### [Dataset content]
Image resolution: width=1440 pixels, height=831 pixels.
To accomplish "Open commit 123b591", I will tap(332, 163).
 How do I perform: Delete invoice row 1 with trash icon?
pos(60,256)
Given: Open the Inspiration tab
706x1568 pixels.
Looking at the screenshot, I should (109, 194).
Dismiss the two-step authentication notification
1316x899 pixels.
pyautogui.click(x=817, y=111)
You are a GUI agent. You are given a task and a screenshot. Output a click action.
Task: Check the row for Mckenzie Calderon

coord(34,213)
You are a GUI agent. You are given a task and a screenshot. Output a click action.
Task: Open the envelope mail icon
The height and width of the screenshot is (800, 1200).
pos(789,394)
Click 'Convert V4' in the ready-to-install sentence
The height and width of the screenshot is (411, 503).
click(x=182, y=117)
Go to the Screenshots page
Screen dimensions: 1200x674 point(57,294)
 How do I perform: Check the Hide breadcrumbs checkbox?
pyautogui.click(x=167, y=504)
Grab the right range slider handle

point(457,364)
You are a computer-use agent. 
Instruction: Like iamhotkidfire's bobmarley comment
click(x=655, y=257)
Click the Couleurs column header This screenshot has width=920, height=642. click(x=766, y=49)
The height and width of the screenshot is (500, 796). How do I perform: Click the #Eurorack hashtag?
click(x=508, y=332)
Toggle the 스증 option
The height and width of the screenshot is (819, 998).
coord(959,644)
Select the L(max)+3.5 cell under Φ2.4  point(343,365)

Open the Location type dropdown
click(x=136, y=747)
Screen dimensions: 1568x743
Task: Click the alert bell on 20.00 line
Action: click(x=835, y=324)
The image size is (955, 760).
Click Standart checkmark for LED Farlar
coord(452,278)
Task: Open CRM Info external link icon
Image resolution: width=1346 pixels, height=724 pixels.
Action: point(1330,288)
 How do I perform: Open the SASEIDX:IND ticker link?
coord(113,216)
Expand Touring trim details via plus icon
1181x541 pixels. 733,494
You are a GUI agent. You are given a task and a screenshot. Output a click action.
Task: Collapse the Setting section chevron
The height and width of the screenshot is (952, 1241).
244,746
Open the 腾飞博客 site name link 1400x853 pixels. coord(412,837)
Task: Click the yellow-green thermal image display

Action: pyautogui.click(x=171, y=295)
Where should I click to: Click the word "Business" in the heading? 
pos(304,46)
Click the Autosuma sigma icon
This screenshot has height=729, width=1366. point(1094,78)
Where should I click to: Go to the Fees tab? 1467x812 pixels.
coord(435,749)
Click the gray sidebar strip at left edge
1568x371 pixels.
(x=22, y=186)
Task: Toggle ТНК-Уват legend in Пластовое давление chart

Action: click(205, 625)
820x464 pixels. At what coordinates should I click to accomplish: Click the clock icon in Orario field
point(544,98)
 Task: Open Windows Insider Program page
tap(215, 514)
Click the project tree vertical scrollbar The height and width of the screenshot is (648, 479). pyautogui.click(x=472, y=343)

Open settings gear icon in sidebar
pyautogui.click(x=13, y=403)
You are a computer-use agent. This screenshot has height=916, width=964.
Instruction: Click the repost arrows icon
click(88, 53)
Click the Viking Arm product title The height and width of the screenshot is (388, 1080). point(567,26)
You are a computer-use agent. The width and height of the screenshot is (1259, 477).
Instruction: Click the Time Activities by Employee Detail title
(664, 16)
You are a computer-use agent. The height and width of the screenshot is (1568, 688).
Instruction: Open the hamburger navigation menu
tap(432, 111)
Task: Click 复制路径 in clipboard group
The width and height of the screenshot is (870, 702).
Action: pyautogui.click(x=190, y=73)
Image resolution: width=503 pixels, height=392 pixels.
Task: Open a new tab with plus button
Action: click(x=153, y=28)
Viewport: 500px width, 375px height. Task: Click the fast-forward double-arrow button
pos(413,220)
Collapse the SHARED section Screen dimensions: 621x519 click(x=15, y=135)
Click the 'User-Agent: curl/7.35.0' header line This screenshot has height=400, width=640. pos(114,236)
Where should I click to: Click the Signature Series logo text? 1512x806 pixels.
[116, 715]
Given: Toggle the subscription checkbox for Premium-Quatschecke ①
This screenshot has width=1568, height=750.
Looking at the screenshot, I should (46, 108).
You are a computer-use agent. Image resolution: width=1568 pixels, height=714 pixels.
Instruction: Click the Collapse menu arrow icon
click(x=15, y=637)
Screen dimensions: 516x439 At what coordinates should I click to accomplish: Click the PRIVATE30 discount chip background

### [Prompt]
Lay out the records as a JSON list of strings, starting at the first line and ending at the line that contains "Open the 腾飞博客". Give one string per line and leave out blank lines.

### [In response]
[
  "Image resolution: width=1440 pixels, height=831 pixels.",
  "To accomplish \"Open commit 123b591\", I will tap(332, 163).",
  " How do I perform: Delete invoice row 1 with trash icon?",
  "pos(60,256)",
  "Given: Open the Inspiration tab",
  "706x1568 pixels.",
  "Looking at the screenshot, I should (109, 194).",
  "Dismiss the two-step authentication notification",
  "1316x899 pixels.",
  "pyautogui.click(x=817, y=111)",
  "You are a GUI agent. You are given a task and a screenshot. Output a click action.",
  "Task: Check the row for Mckenzie Calderon",
  "coord(34,213)",
  "You are a GUI agent. You are given a task and a screenshot. Output a click action.",
  "Task: Open the envelope mail icon",
  "The height and width of the screenshot is (800, 1200).",
  "pos(789,394)",
  "Click 'Convert V4' in the ready-to-install sentence",
  "The height and width of the screenshot is (411, 503).",
  "click(x=182, y=117)",
  "Go to the Screenshots page",
  "Screen dimensions: 1200x674 point(57,294)",
  " How do I perform: Check the Hide breadcrumbs checkbox?",
  "pyautogui.click(x=167, y=504)",
  "Grab the right range slider handle",
  "point(457,364)",
  "You are a computer-use agent. ",
  "Instruction: Like iamhotkidfire's bobmarley comment",
  "click(x=655, y=257)",
  "Click the Couleurs column header This screenshot has width=920, height=642. click(x=766, y=49)",
  "The height and width of the screenshot is (500, 796). How do I perform: Click the #Eurorack hashtag?",
  "click(x=508, y=332)",
  "Toggle the 스증 option",
  "The height and width of the screenshot is (819, 998).",
  "coord(959,644)",
  "Select the L(max)+3.5 cell under Φ2.4  point(343,365)",
  "Open the Location type dropdown",
  "click(x=136, y=747)",
  "Screen dimensions: 1568x743",
  "Task: Click the alert bell on 20.00 line",
  "Action: click(x=835, y=324)",
  "The image size is (955, 760).",
  "Click Standart checkmark for LED Farlar",
  "coord(452,278)",
  "Task: Open CRM Info external link icon",
  "Image resolution: width=1346 pixels, height=724 pixels.",
  "Action: point(1330,288)",
  " How do I perform: Open the SASEIDX:IND ticker link?",
  "coord(113,216)",
  "Expand Touring trim details via plus icon",
  "1181x541 pixels. 733,494",
  "You are a GUI agent. You are given a task and a screenshot. Output a click action.",
  "Task: Collapse the Setting section chevron",
  "The height and width of the screenshot is (952, 1241).",
  "244,746",
  "Open the 腾飞博客 site name link 1400x853 pixels. coord(412,837)"
]